Authentication and Authorization Policy
All clusters and servers at Caltech Tier2 Center use site-wide grid user mapping service (GUMS) to authenticate a grid user and provide access to intended resources based on user's VO membership. A user with CMS VO membership is automatically mapped to any available individual allocated userid. Users from non-CMS VOs are mapped to group accounts with unique userid's. This policy may change in the future as the number of users in other VOs will increase.
User Account Policy
- Interactive logins to Caltech Tier2 resources must comply with the Caltech/CACR computing policies.
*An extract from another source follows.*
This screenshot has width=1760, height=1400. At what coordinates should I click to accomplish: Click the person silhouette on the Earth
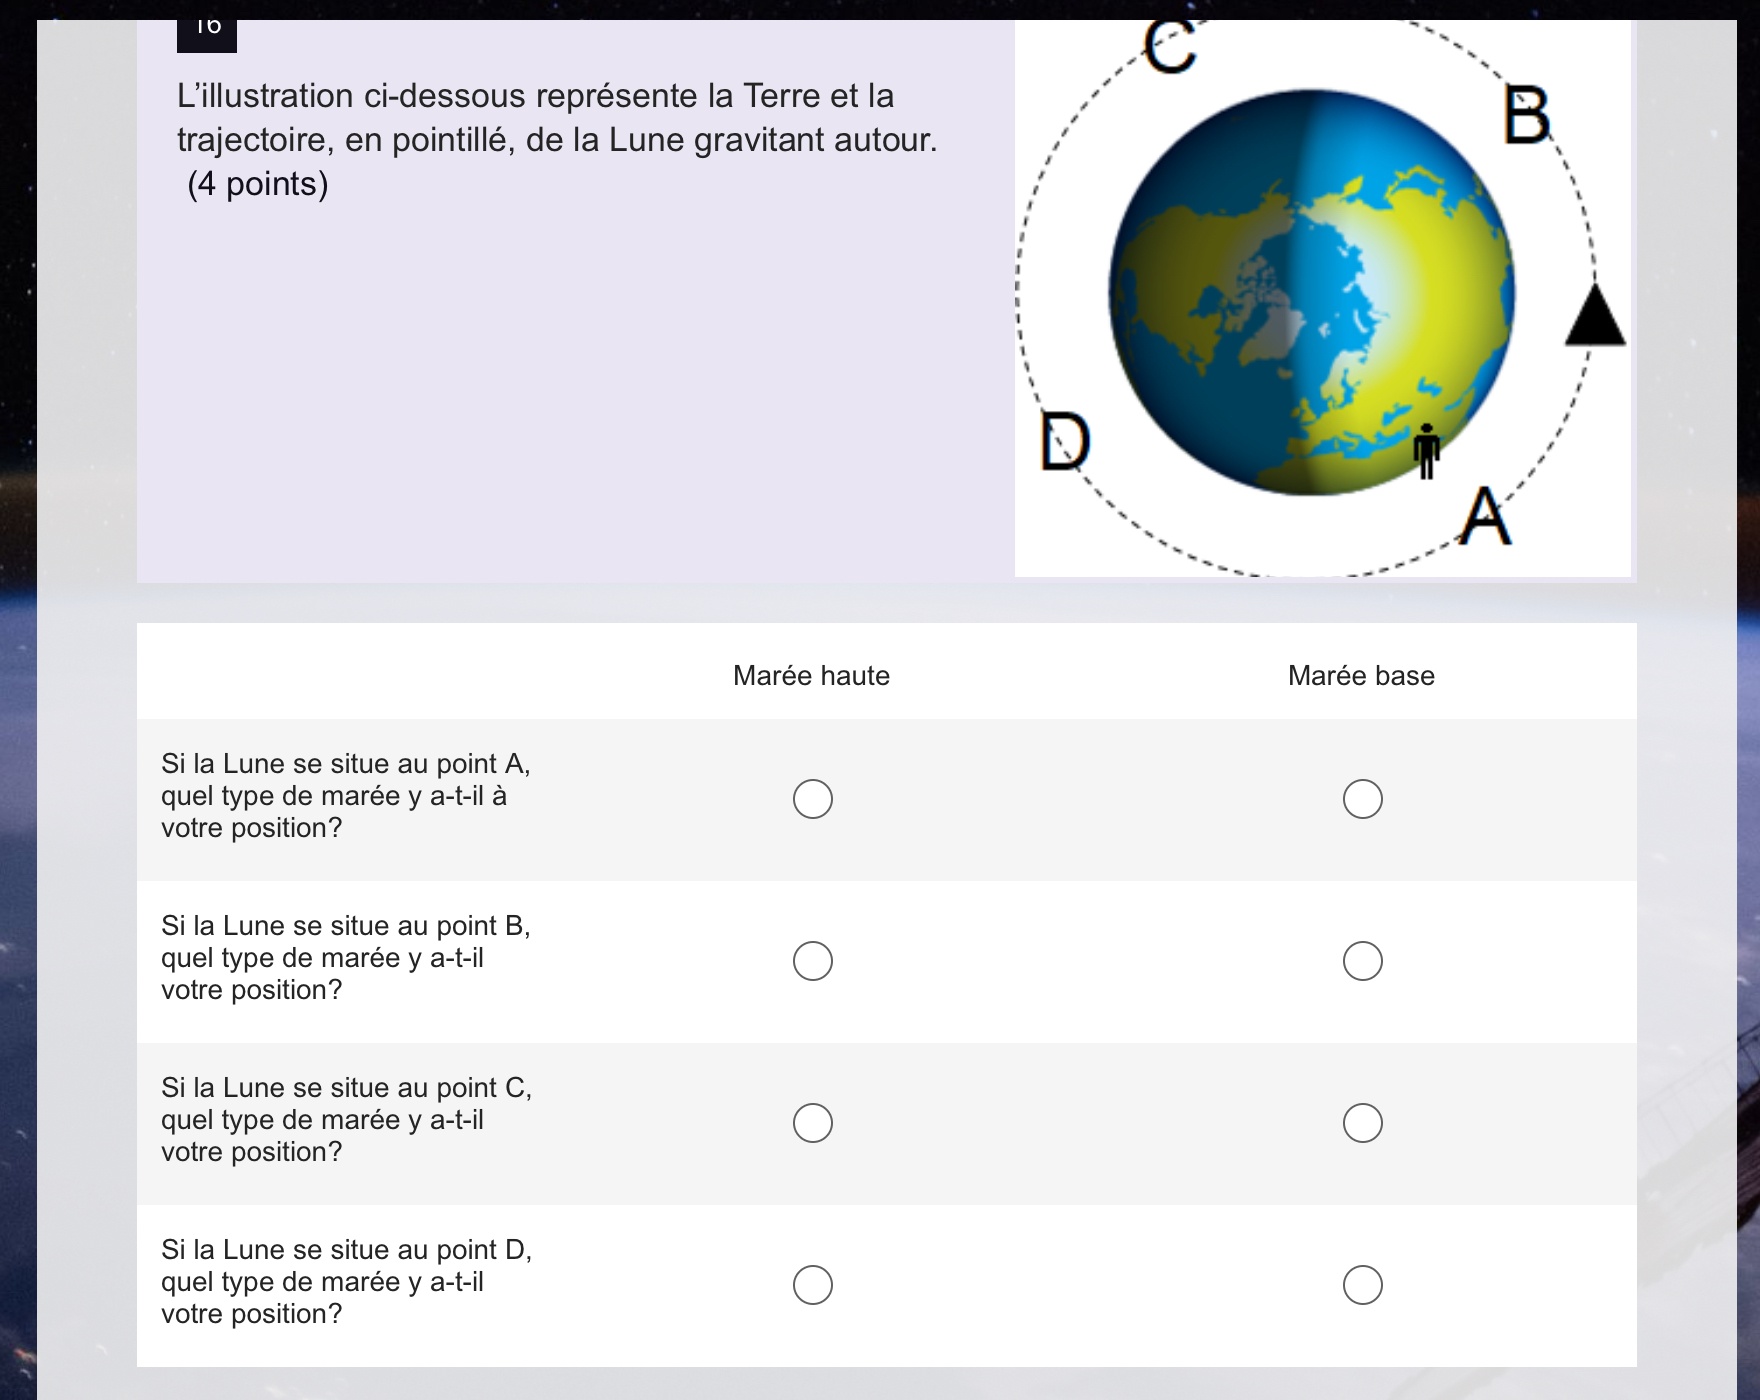pyautogui.click(x=1426, y=451)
- If you wish to get an account at CACR, please fill out this form. Mention that you are affiliated with Caltech Tier2. Either fax the form to (626) 628-3994 or mail it to "Caltech CACR Attn: New Accounts, Mail Stop 158-79, Pasadena, CA 91125".
- Please send email to
to notify the support team about the submitted application. - After approval by the responsible account manager of a related project, the user will be notified by email requesting an ssh public key. Interactive login access to CACR resources is supported only through ssh public keys.
- See also Accessing Caltech HEP Computing Resources
Processing Policy
The wall-clock limit for running jobs is 24 hours. For the moment, this limit is not actively enforced. Upon discovering a job that has been running for more than 24 hours, a site administrator may contact the individual who submitted this job or simply kill it.
The only batch scheduler supported at the Caltech Tier2 site is Condor.
The following is a tentative layout of our priority and preemption policies. These will be implemented in the near future.
- CMS Software Installation: These jobs will run on a dedicated machine.
- CMS Analysis: Will preempt CMS production and non-CMS jobs in order to run, but will not preempt CMS production if production is using less than 50% of cluster resources. The 50% number is reviewed and adjusted on a regular basis following recommendations from USCMS management and local computing constraints.
- CMS Production: Will preempt CMS analysis only so that production can gain control of 50% of the cluster resources. Non-CMS jobs will be preempted if there are no free batch slots available.
- Non-CMS jobs: Will only run on free batch slots, and will be preempted by any CMS job as needed.
Storage Policy
Caltech clusters (CIT_CMS_PG and CIT_CMS_T2) provide six types of storage area. $OSG_APP is used for software installation by various VOs. It is NFS-mounted across all nodes in the cluster. Users can only install and modify their own applications and not those of other users (permission 1777). Applications are installed in this area by the fork jobmanager from an OSG gateway. Compute nodes make local copies of these applications for execution on available CPUs. Since these applications reside on a shared filesystem with limited capacity, users are expected to show some consideration about filling this space.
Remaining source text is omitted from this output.